Hotels are also tricky as hackers can easily gain access to open hotel Wi-Fi systems and gain control of routers. The same issue applies on public transport, which can be targeted with malware attacks. Simply put, when you connect to train Wi-Fi, it could hook your device up to malicious software that can hijack your device, spy on you, or steal your private information.
How to stay safe while surfing the web in public
There are a few steps you can take to keep yourself protected while you're working on the move.

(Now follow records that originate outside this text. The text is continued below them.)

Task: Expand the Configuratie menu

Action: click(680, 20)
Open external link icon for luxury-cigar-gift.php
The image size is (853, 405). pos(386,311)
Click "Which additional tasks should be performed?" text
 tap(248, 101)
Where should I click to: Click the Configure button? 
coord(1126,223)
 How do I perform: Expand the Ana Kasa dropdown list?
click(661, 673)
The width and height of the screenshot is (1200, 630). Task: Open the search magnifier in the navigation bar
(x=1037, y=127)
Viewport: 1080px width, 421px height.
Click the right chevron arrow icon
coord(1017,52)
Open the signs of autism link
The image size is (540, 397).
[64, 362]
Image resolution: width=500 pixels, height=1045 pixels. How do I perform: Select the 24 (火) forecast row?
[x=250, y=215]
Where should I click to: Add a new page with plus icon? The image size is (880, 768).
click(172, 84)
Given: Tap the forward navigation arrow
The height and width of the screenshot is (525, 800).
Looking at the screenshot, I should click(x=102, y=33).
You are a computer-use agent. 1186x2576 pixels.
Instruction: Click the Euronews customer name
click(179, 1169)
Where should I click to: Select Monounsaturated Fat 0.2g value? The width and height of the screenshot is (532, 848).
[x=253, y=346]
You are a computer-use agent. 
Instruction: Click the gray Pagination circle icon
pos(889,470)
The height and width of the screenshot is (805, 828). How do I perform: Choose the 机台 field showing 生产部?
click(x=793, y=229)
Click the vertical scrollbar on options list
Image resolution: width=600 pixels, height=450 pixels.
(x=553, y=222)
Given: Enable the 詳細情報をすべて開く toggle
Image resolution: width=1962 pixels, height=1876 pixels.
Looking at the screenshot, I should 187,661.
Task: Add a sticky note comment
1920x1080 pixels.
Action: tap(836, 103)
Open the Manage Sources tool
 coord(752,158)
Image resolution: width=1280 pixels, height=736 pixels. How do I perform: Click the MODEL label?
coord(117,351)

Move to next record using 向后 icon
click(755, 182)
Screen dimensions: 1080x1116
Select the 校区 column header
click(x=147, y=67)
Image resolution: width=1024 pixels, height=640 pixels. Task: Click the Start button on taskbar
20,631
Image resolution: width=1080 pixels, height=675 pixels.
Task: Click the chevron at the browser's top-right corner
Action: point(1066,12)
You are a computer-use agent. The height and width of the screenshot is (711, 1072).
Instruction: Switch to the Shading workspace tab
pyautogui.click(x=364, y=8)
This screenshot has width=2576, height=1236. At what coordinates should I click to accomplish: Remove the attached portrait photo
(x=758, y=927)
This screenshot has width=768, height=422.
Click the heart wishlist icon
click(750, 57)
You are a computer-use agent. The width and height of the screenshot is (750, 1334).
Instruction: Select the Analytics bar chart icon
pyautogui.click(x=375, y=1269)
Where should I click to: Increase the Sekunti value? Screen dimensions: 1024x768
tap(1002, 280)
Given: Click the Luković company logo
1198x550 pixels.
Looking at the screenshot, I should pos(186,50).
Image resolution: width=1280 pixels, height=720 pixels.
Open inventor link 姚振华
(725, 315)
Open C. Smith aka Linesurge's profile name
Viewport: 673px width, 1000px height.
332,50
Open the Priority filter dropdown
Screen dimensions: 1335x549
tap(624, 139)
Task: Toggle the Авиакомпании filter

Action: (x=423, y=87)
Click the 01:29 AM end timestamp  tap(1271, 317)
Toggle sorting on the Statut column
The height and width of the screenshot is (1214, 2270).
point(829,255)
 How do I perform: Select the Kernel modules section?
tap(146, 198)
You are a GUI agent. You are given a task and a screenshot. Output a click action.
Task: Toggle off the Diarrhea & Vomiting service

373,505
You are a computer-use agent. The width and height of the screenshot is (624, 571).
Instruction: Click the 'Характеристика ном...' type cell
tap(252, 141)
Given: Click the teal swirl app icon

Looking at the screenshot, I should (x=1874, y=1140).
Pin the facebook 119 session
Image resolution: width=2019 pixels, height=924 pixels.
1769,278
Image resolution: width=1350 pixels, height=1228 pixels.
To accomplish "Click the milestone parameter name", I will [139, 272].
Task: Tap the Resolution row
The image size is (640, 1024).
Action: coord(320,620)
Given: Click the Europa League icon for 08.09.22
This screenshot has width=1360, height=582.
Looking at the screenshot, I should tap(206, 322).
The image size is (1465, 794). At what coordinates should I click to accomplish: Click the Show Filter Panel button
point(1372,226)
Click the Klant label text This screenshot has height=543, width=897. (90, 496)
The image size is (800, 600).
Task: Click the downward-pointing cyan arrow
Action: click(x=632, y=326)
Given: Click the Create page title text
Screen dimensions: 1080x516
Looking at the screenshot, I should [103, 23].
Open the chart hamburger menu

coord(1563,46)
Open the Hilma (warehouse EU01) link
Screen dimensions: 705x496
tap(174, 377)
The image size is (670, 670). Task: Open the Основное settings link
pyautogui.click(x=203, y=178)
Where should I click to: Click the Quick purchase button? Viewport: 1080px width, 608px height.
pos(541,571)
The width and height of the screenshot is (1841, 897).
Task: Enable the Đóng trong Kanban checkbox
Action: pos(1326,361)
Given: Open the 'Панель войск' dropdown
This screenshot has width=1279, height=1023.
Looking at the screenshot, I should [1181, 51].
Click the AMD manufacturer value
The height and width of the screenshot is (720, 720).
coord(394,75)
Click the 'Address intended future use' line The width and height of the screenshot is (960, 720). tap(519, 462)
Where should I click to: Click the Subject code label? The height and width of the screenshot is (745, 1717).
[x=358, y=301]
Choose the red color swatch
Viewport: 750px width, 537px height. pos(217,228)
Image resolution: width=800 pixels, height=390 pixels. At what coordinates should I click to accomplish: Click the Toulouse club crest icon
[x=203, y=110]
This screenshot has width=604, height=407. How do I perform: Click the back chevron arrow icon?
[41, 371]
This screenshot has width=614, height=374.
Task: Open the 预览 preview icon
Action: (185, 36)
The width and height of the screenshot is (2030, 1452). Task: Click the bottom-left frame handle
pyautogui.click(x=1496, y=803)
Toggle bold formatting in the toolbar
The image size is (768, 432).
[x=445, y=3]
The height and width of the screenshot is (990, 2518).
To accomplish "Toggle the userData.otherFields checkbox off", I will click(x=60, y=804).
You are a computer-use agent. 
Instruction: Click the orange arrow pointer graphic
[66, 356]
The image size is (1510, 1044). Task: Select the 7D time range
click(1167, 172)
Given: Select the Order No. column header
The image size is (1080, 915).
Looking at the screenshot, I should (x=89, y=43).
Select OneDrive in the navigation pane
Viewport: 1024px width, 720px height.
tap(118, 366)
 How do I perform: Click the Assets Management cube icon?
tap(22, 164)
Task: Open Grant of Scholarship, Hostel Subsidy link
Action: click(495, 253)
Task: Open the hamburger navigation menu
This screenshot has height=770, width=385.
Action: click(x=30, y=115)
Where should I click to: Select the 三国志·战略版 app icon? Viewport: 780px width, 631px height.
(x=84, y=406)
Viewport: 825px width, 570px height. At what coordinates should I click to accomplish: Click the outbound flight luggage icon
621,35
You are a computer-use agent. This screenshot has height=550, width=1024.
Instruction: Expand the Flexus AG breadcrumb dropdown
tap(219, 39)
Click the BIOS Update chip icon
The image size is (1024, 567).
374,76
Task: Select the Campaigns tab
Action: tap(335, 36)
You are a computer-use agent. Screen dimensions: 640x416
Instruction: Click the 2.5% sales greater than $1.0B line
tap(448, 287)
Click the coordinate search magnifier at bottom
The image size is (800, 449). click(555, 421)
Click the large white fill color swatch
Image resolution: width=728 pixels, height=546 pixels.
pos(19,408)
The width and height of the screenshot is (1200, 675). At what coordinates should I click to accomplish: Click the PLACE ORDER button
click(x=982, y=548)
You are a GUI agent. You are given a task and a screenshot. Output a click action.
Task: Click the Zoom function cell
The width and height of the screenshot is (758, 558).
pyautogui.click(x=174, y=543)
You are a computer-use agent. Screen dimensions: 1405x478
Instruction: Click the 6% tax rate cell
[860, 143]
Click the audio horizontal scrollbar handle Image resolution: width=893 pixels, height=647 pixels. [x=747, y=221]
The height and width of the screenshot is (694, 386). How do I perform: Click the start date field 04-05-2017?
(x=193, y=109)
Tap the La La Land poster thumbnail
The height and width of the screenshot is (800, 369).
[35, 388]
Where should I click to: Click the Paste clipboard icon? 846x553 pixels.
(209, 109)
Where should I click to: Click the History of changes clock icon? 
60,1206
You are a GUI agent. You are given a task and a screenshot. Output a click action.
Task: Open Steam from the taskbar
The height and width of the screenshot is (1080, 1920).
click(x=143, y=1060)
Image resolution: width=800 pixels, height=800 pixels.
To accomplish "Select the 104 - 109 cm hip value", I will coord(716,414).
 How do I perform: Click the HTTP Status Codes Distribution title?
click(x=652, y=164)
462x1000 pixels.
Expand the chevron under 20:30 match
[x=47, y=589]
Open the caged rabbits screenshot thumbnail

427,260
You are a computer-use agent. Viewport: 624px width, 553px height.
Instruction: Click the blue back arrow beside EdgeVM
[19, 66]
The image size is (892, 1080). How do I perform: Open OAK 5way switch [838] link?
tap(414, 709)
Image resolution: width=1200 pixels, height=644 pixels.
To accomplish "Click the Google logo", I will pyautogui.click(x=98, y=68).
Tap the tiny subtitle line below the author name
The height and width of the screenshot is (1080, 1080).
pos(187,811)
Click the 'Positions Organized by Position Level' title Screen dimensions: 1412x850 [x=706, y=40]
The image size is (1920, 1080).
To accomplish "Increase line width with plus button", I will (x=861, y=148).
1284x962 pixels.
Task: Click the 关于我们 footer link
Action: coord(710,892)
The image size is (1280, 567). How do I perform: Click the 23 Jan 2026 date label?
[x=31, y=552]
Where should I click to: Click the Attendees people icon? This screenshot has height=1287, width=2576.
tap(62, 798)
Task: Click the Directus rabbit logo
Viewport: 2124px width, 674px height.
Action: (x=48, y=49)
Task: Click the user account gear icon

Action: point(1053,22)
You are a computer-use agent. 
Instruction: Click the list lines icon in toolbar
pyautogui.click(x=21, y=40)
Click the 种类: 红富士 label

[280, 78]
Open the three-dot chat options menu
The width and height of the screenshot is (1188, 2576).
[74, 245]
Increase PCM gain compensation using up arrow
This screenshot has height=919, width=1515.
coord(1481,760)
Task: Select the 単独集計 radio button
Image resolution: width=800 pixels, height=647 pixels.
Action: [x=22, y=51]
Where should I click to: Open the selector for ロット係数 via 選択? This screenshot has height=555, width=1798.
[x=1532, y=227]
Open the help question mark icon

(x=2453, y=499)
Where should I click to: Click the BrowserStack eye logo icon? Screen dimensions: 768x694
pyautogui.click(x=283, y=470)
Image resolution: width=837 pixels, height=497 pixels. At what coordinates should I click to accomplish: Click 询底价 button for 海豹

First things first, make sure you have a reliable antivirus app installed on your laptop or smartphone. There are tons of free security apps you can get which you can use to scan your device for malware or viruses. These include Avast, Malwarebytes, Kaspersky, AVG and more. Whatever antivirus you decide to use, just make sure to update it regularly.
If you really want to stay protected on public WiFi networks, most of these programs have additional paid features to keep you extra secure. For example, Avast One—which costs about £39.99 a year—gives you live protection features which actively scan for threats on the websites you visit, monitor your online accounts for any hacking incidents, and throws in a VPN. This is similar in scope to what other services like AVG and Kaspersky offer, so it's worth shopping around.
That brings us to the next point, which is using a VPN. You can buy subscriptions to services like NordVPN which essntially anonymise your web connection and make your personal data less visible to hackers and cybercriminals. Some VPN users also suggest that they're quite handy for watching streaming services like Netflix in other countries.
If you can't afford a VPN, then one very simple step you can take to keep working securely in public places is by using your smartphone's mobile hotspot. It's not going to be any more secure than your smartphone already is, and it will likely use up a fair wedge of your data allowance, but at the very least, you can password protect it. That's already a much stronger layer of protection than you'd get in a cafe with the WiFi password written on the wall.